The CSCDA Community Improvement Authority, California (nonrated) is set to price on Wednesday $230.95 million of essential housing social revenue bonds (Orange Portfolio), consisting of $75 million of Series A-1, serial 2047, and $105.2 million, Series A-2, serial 2057, and $50.75 million of Series B, serial 2057. Goldman Sachs & Co. LLC.
The West Harris County Regional Water Authority, Texas (A1/AA/AA-/) is set to price $188 million of water system revenue and revenue refunding bonds, Series 2021, insured by Build America Mutual, serials 2032-2041, terms 2046, 2051, 2060. Jefferies LLC.
The Minnesota Housing Finance Agency (Aa1/AA+//) is set to price on Thursday $150 million of residential housing finance bonds, Series E AMT social bonds and Series F, non-AMT social bonds. RBC Capital Markets.

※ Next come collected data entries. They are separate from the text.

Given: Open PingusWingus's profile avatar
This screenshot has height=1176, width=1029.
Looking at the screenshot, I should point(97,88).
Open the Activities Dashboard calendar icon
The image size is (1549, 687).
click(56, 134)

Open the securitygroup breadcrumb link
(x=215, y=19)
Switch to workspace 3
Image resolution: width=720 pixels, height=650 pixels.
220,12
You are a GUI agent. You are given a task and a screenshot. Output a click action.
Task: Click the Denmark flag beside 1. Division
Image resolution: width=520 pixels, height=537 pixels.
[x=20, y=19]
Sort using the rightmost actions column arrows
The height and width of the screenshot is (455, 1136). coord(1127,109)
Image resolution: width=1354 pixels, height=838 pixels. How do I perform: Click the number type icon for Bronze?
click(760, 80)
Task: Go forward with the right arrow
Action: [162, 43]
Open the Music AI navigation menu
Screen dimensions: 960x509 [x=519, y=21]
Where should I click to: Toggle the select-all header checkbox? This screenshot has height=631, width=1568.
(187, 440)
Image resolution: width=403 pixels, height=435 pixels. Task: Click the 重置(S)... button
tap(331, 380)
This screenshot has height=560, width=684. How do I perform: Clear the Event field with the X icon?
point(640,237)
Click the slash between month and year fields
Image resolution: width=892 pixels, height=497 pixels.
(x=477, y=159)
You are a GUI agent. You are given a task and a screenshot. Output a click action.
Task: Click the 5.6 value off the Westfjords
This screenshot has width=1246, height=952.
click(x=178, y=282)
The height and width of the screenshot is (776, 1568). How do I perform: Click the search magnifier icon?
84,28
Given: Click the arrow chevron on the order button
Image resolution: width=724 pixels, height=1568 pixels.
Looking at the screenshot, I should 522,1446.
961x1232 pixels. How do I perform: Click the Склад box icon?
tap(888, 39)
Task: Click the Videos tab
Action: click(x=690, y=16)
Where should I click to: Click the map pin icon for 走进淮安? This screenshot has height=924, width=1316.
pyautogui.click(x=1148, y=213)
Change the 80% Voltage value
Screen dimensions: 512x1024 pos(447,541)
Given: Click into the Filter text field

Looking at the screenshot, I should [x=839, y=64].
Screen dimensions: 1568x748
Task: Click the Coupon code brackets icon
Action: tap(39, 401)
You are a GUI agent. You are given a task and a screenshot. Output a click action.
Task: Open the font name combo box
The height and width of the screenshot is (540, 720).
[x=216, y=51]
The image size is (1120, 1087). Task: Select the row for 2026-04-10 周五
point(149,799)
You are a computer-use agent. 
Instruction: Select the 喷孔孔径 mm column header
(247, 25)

The Illinois Housing Development Authority (Aaa///) is set to price on Thursday $144.3 million of exempt and taxable social revenue bonds. J.P. Morgan Securities LLC.
The Michigan Strategic Fund (Ba2/BB//) is set to price on Thursday $100 million of variable rate limited obligation revenue green bonds (Graphic Packaging International, LLC Coated Recycled Board Machine Project), serial 2061. TD Securities LLC
Minnesota (/AAA//) is set to sell $311 million of unlimited tax general obligation bonds at 10:30 a.m. eastern, $284.1 million of ULT GOs at 11 a.m. and $284 million at 11:30 a.m. Thursday.
The Dublin Unified School District, California is set to sell $116 million of general obligation bonds at 12:30 p.m. eastern on Thursday.
Athens Clarke County USD, Georgia (/AA//) is set to sell $93.175 million of unlimited tax general obligation bonds at noon Thursday.